• Exercise
Rewrite the items below, replacing every occurrence of "Instruction" with "Directive" and leaving all other text unchanged.

Begin Extracted information

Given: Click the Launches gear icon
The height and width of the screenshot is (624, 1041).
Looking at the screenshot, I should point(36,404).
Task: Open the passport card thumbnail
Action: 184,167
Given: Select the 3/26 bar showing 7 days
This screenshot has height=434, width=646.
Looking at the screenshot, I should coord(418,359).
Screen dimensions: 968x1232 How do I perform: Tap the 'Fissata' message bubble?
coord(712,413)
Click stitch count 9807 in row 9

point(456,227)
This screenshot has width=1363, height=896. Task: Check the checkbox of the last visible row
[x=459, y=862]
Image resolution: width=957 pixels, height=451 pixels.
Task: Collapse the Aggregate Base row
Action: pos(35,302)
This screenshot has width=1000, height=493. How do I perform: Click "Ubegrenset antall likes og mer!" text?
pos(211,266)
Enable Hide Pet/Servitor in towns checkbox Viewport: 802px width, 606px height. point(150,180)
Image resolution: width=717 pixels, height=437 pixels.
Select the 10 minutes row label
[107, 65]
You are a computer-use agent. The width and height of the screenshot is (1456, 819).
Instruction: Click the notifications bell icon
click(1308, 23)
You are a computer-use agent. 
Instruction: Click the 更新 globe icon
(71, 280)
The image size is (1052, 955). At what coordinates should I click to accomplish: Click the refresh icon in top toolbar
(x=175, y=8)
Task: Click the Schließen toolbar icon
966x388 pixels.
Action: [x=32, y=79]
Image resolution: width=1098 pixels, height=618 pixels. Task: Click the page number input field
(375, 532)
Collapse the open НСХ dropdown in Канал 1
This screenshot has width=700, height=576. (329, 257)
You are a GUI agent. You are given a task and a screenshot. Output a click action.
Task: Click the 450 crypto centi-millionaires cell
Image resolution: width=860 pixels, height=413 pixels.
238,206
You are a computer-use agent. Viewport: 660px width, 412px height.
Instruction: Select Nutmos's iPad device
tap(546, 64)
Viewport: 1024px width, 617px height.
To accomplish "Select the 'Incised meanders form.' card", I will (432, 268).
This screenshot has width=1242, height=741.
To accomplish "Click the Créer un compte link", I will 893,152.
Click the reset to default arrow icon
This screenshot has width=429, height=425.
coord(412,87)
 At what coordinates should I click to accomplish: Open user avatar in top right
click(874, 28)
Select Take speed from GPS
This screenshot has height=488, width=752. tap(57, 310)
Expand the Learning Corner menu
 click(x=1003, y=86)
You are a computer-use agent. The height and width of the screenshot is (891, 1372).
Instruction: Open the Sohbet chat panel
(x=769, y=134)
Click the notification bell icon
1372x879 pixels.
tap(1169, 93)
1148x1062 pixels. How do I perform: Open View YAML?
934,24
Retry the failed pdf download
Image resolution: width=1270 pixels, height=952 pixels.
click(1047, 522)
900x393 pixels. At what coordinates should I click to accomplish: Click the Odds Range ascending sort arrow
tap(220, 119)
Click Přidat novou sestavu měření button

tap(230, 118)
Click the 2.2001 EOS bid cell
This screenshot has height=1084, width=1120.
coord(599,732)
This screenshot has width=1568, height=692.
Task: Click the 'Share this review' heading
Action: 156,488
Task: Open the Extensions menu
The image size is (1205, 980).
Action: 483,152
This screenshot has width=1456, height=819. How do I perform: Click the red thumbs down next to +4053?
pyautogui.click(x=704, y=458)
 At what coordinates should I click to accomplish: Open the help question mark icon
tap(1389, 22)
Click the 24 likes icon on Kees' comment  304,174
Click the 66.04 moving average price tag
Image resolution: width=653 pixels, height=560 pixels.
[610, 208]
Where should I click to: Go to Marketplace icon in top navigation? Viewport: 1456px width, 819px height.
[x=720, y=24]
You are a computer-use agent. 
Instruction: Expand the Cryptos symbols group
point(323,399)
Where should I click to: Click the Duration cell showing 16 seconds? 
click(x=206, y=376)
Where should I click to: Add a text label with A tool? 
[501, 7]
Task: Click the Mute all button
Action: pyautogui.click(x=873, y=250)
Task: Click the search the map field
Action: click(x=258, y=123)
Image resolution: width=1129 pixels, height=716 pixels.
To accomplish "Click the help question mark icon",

End Extracted information

• Complete output
Given: Click the Launches gear icon
The height and width of the screenshot is (624, 1041).
Looking at the screenshot, I should point(36,404).
Task: Open the passport card thumbnail
Action: 184,167
Given: Select the 3/26 bar showing 7 days
This screenshot has height=434, width=646.
Looking at the screenshot, I should coord(418,359).
Screen dimensions: 968x1232 How do I perform: Tap the 'Fissata' message bubble?
coord(712,413)
Click stitch count 9807 in row 9

point(456,227)
This screenshot has width=1363, height=896. Task: Check the checkbox of the last visible row
[x=459, y=862]
Image resolution: width=957 pixels, height=451 pixels.
Task: Collapse the Aggregate Base row
Action: pos(35,302)
This screenshot has width=1000, height=493. How do I perform: Click "Ubegrenset antall likes og mer!" text?
pos(211,266)
Enable Hide Pet/Servitor in towns checkbox Viewport: 802px width, 606px height. point(150,180)
Image resolution: width=717 pixels, height=437 pixels.
Select the 10 minutes row label
[107, 65]
You are a computer-use agent. The width and height of the screenshot is (1456, 819).
Directive: Click the notifications bell icon
click(1308, 23)
You are a computer-use agent. 
Directive: Click the 更新 globe icon
(71, 280)
The image size is (1052, 955). At what coordinates should I click to accomplish: Click the refresh icon in top toolbar
(x=175, y=8)
Task: Click the Schließen toolbar icon
966x388 pixels.
Action: [x=32, y=79]
Image resolution: width=1098 pixels, height=618 pixels. Task: Click the page number input field
(375, 532)
Collapse the open НСХ dropdown in Канал 1
This screenshot has width=700, height=576. (329, 257)
You are a GUI agent. You are given a task and a screenshot. Output a click action.
Task: Click the 450 crypto centi-millionaires cell
Image resolution: width=860 pixels, height=413 pixels.
238,206
You are a computer-use agent. Viewport: 660px width, 412px height.
Directive: Select Nutmos's iPad device
tap(546, 64)
Viewport: 1024px width, 617px height.
To accomplish "Select the 'Incised meanders form.' card", I will (432, 268).
This screenshot has width=1242, height=741.
To accomplish "Click the Créer un compte link", I will 893,152.
Click the reset to default arrow icon
This screenshot has width=429, height=425.
coord(412,87)
 At what coordinates should I click to accomplish: Open user avatar in top right
click(874, 28)
Select Take speed from GPS
This screenshot has height=488, width=752. tap(57, 310)
Expand the Learning Corner menu
 click(x=1003, y=86)
You are a computer-use agent. The height and width of the screenshot is (891, 1372).
Directive: Open the Sohbet chat panel
(x=769, y=134)
Click the notification bell icon
1372x879 pixels.
tap(1169, 93)
1148x1062 pixels. How do I perform: Open View YAML?
934,24
Retry the failed pdf download
Image resolution: width=1270 pixels, height=952 pixels.
click(1047, 522)
900x393 pixels. At what coordinates should I click to accomplish: Click the Odds Range ascending sort arrow
tap(220, 119)
Click Přidat novou sestavu měření button

tap(230, 118)
Click the 2.2001 EOS bid cell
This screenshot has height=1084, width=1120.
coord(599,732)
This screenshot has width=1568, height=692.
Task: Click the 'Share this review' heading
Action: 156,488
Task: Open the Extensions menu
The image size is (1205, 980).
Action: 483,152
This screenshot has width=1456, height=819. How do I perform: Click the red thumbs down next to +4053?
pyautogui.click(x=704, y=458)
 At what coordinates should I click to accomplish: Open the help question mark icon
tap(1389, 22)
Click the 24 likes icon on Kees' comment  304,174
Click the 66.04 moving average price tag
Image resolution: width=653 pixels, height=560 pixels.
[610, 208]
Where should I click to: Go to Marketplace icon in top navigation? Viewport: 1456px width, 819px height.
[x=720, y=24]
You are a computer-use agent. 
Directive: Expand the Cryptos symbols group
point(323,399)
Where should I click to: Click the Duration cell showing 16 seconds? 
click(x=206, y=376)
Where should I click to: Add a text label with A tool? 
[501, 7]
Task: Click the Mute all button
Action: pyautogui.click(x=873, y=250)
Task: Click the search the map field
Action: click(x=258, y=123)
Image resolution: width=1129 pixels, height=716 pixels.
To accomplish "Click the help question mark icon",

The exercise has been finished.